:: SOURCE DATA

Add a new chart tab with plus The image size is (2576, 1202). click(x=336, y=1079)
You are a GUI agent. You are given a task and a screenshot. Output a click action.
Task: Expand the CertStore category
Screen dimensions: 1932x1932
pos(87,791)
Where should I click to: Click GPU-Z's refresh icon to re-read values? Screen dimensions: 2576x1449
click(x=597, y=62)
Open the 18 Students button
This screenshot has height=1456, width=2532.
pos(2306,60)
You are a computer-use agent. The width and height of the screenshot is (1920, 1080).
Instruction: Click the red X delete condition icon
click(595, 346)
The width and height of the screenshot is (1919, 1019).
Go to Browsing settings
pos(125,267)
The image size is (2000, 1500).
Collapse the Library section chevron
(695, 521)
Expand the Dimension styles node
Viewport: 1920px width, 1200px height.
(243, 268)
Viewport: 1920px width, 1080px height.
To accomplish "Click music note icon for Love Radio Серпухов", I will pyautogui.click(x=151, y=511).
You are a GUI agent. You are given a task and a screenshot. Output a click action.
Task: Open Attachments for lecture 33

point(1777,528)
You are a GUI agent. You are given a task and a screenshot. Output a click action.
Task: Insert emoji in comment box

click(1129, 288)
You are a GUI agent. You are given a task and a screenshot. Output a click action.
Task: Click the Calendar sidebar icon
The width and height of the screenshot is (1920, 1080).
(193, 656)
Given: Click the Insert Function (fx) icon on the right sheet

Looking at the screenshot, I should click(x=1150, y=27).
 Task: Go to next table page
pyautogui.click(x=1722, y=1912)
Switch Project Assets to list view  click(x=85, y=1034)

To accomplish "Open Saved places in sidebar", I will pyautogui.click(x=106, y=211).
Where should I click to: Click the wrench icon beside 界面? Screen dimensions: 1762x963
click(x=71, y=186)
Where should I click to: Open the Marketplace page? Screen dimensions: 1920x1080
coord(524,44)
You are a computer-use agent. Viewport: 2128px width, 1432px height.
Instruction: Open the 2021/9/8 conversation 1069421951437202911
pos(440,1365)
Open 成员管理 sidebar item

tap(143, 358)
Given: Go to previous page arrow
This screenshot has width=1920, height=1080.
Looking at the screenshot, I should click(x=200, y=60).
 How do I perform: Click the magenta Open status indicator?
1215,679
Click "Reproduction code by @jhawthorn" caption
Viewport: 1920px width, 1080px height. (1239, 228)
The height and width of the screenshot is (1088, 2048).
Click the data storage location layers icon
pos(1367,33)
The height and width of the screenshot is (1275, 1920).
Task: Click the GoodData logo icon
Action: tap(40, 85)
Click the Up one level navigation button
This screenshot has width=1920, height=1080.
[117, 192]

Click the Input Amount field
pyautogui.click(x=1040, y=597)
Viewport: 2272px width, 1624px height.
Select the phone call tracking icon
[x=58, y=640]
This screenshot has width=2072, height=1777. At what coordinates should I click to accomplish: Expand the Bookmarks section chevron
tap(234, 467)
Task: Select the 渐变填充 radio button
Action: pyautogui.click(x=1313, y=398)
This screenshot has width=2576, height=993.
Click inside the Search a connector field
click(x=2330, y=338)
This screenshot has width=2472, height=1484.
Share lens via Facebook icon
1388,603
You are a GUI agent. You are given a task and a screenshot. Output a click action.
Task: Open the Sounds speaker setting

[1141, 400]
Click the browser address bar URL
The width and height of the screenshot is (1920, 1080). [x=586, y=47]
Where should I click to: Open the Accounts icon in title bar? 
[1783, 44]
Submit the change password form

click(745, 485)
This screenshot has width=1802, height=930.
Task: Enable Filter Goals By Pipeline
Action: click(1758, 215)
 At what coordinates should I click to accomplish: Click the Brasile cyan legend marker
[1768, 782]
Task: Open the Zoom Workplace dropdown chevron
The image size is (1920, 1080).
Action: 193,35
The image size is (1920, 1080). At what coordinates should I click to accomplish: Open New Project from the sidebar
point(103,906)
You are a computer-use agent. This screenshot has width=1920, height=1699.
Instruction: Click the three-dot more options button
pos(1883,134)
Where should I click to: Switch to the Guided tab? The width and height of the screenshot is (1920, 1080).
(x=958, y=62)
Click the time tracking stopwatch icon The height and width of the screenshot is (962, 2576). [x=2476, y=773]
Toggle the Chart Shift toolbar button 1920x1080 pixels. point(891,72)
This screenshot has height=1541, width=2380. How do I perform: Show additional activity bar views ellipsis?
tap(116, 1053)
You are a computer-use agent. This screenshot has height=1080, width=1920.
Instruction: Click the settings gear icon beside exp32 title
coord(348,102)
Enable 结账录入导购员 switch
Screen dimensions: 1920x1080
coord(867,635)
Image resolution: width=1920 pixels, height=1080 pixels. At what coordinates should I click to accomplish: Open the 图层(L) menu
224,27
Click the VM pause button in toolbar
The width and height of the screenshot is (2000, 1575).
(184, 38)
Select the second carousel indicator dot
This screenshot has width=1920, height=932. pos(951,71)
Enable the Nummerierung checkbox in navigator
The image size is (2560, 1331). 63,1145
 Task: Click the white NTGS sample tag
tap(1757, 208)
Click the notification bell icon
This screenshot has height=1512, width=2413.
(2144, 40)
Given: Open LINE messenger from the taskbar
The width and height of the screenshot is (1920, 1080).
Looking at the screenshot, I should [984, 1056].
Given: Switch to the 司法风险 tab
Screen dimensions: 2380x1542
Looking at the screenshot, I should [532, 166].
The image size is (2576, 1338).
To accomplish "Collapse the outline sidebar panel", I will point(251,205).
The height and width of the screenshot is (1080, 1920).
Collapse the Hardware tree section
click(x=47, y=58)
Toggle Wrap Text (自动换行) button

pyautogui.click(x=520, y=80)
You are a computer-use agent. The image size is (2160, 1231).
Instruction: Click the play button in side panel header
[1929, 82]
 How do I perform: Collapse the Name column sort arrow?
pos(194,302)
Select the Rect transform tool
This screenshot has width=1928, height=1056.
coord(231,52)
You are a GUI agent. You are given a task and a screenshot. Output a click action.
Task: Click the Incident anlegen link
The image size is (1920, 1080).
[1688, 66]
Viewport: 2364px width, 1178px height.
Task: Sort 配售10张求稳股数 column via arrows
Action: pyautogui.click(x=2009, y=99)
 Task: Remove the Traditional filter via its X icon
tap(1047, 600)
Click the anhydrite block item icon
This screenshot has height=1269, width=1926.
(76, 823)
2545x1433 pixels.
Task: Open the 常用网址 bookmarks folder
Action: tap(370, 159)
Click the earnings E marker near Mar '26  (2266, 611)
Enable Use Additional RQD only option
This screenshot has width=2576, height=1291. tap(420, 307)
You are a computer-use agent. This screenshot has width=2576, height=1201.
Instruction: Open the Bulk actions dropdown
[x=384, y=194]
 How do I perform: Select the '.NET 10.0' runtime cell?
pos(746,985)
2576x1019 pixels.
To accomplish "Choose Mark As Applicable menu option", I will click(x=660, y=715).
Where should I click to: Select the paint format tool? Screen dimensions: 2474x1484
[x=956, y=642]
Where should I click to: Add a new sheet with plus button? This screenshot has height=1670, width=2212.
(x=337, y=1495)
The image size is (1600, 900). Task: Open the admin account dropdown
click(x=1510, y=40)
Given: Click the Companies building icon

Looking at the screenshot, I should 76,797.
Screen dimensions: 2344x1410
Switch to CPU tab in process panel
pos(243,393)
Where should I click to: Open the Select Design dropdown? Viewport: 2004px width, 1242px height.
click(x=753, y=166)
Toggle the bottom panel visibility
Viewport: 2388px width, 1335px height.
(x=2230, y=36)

::::

= EXERCISE REQUIREMENTS =
Whenever a line above contains "computer", copy that line.

= SOLUTION =
You are a computer-use agent. The width and height of the screenshot is (1920, 1080).
You are a computer-use agent. Viewport: 2128px width, 1432px height.
You are a computer-use agent. This screenshot has width=1920, height=1699.
You are a computer-use agent. This screenshot has height=1080, width=1920.
You are a computer-use agent. The image size is (2160, 1231).
You are a computer-use agent. This screenshot has width=2576, height=1201.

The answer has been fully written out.